* _Work to complete_
After finding "Task: Click the Description column header" in a line below, print that line and the rest of the lines exactly, leaving out all pictures.

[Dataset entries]
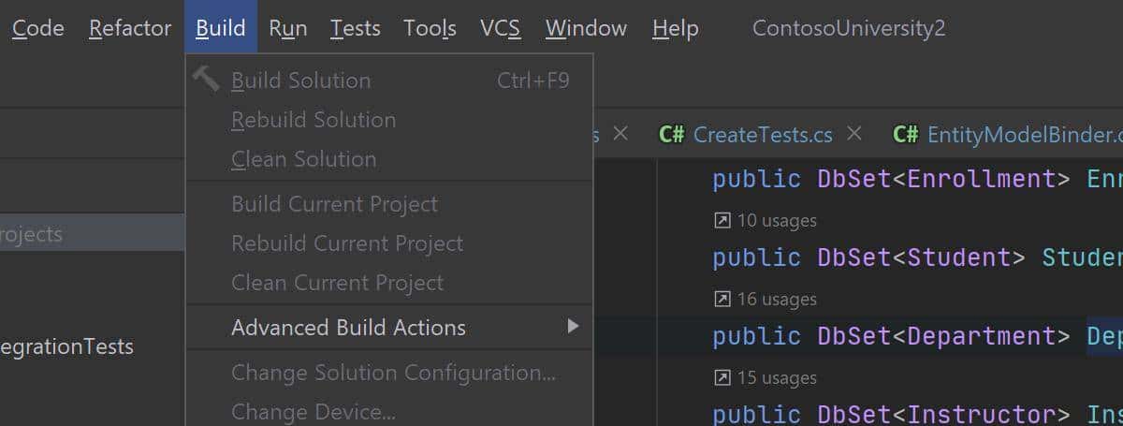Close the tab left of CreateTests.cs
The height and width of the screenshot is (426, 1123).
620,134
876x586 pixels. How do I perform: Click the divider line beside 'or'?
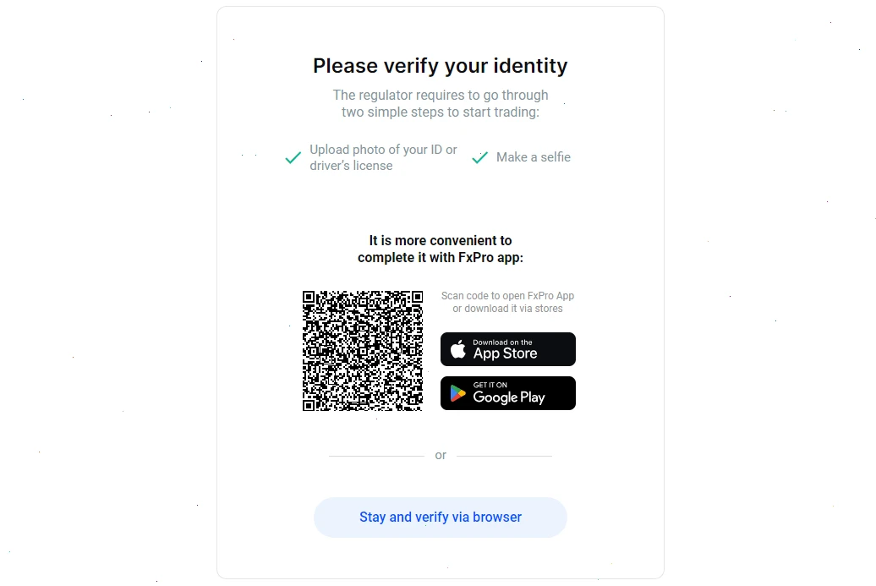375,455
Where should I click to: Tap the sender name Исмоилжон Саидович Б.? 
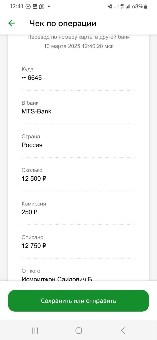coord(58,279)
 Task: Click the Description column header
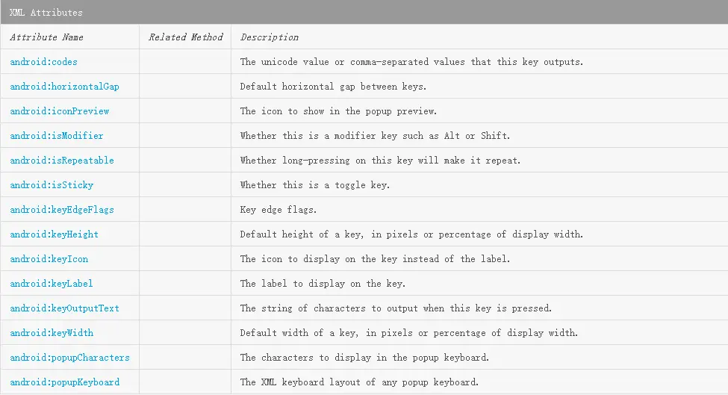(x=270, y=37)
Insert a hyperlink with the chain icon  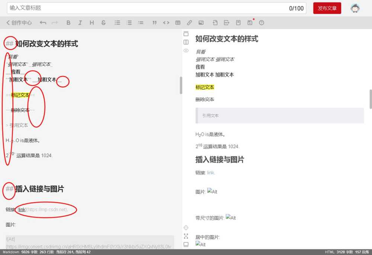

* _Task response_
 Task: Click the Description column header
(x=270, y=37)
Insert a hyperlink with the chain icon  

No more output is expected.